**DATA IN THIS EXERCISE:**

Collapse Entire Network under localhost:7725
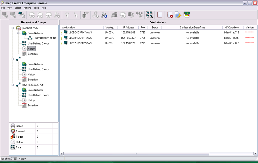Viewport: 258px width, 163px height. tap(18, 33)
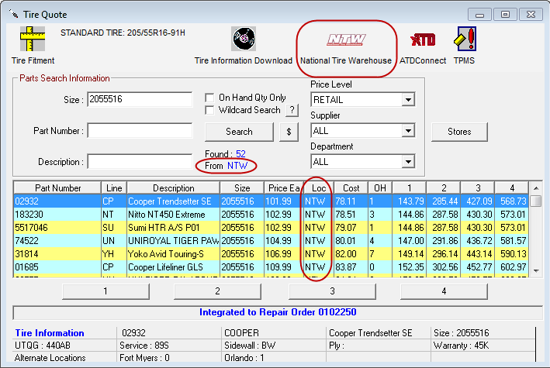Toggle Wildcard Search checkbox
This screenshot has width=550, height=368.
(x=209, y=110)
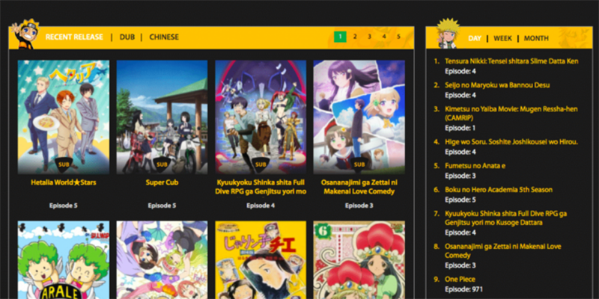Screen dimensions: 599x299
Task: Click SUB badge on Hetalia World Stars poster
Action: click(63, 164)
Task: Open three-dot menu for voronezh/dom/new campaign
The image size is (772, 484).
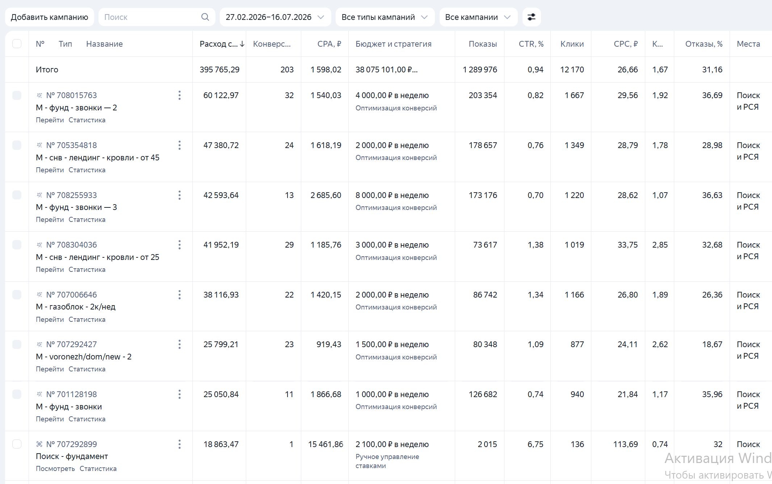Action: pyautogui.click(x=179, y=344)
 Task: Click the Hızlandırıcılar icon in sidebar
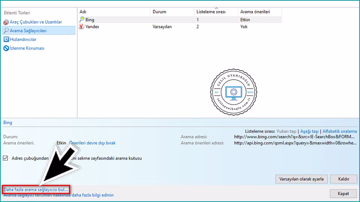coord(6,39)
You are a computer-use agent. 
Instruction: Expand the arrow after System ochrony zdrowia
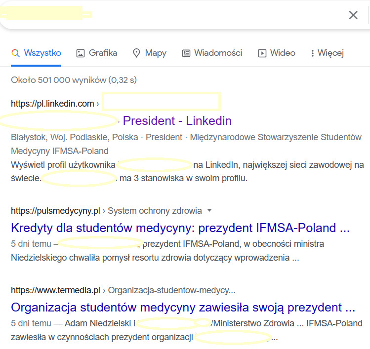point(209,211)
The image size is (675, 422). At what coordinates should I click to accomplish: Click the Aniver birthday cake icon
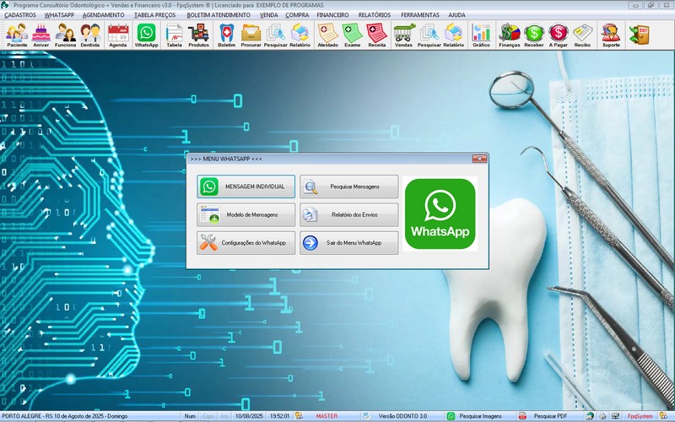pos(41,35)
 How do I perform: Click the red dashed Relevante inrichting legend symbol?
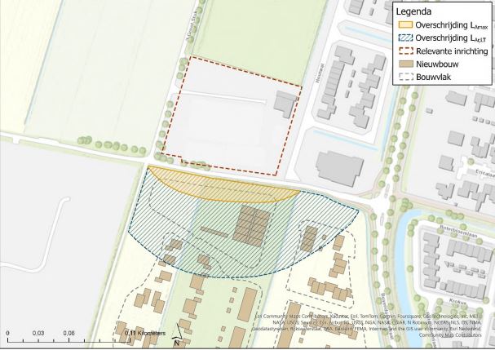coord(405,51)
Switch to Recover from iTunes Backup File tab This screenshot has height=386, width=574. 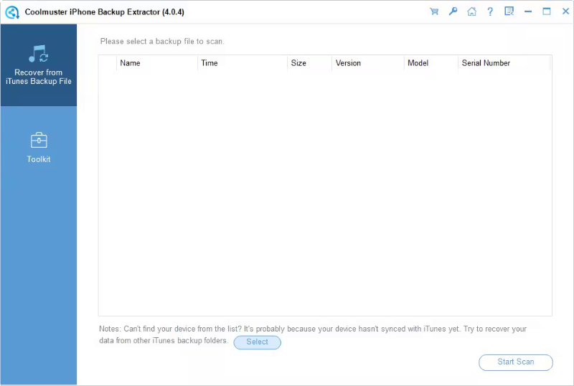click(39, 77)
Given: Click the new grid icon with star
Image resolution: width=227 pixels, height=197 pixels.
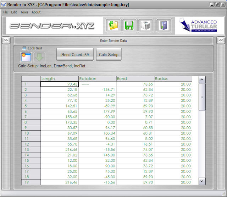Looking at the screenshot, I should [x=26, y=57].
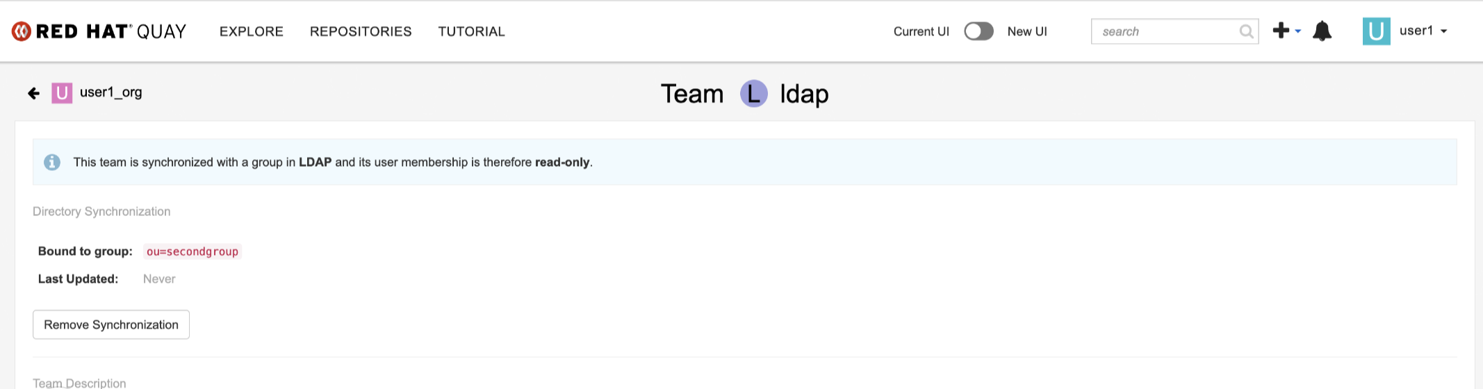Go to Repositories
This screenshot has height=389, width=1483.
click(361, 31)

**WORK INSTRUCTION:**
Could you transcribe exactly the lines from the line containing "Image resolution: width=227" through the final line of the records, both included, and nothing beyond them? The pictures should be left out.

**EXERCISE OUTPUT:**
Image resolution: width=227 pixels, height=197 pixels.
Looking at the screenshot, I should [x=26, y=57].
Go to Repositories
This screenshot has height=389, width=1483.
click(361, 31)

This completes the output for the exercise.